> What is expected:
List every line of the data that contains the string "pyautogui".

> Data rows:
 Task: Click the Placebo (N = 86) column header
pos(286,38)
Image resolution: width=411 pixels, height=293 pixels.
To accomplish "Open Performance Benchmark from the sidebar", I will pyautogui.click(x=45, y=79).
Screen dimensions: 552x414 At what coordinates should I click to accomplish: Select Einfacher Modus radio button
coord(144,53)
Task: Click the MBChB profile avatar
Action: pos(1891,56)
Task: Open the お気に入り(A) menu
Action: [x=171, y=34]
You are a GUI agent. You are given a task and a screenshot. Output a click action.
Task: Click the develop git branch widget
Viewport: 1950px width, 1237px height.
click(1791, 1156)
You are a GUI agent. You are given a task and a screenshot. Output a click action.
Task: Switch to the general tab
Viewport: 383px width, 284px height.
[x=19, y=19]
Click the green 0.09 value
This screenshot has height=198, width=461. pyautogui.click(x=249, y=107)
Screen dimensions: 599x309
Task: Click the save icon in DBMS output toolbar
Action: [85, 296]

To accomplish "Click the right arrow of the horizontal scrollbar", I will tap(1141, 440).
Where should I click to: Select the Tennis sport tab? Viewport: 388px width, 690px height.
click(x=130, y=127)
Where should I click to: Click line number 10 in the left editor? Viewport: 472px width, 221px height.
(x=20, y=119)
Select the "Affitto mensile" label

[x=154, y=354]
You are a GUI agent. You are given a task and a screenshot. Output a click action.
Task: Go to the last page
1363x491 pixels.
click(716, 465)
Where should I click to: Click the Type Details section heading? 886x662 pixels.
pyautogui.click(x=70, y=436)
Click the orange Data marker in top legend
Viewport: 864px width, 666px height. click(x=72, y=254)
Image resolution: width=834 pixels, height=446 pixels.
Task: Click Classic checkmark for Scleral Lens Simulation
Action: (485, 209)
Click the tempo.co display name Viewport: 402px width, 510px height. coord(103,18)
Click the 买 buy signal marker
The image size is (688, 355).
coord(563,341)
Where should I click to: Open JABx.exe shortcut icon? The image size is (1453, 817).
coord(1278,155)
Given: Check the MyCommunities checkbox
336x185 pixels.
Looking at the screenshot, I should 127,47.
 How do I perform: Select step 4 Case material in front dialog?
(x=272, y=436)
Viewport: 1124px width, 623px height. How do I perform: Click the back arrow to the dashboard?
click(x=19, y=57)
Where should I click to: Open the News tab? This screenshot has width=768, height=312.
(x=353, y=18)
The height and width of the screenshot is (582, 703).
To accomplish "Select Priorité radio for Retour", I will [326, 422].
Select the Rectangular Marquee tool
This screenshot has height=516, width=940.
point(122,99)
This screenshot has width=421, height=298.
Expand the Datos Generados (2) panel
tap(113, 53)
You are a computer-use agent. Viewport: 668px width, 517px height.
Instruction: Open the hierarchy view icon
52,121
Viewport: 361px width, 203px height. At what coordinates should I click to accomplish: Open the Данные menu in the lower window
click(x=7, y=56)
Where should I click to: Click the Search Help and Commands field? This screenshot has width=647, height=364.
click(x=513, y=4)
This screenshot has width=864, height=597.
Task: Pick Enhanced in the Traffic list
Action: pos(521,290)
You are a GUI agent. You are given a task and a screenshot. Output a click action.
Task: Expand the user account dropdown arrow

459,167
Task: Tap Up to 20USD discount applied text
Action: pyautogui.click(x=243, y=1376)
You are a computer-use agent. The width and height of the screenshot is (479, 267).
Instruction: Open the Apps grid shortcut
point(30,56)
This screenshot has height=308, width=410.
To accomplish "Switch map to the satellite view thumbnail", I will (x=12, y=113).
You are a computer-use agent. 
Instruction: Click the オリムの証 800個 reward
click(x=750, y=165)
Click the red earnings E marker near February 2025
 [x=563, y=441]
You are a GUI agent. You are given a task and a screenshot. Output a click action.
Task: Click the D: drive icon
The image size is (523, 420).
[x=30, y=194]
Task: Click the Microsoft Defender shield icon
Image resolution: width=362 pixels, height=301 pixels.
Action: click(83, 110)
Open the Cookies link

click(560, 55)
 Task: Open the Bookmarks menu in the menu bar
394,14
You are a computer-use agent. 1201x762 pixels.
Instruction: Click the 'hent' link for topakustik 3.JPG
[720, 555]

> Answer in full:
To accomplish "Open Performance Benchmark from the sidebar", I will pyautogui.click(x=45, y=79).
This screenshot has height=198, width=461. pyautogui.click(x=249, y=107)
pyautogui.click(x=70, y=436)
Action: pyautogui.click(x=243, y=1376)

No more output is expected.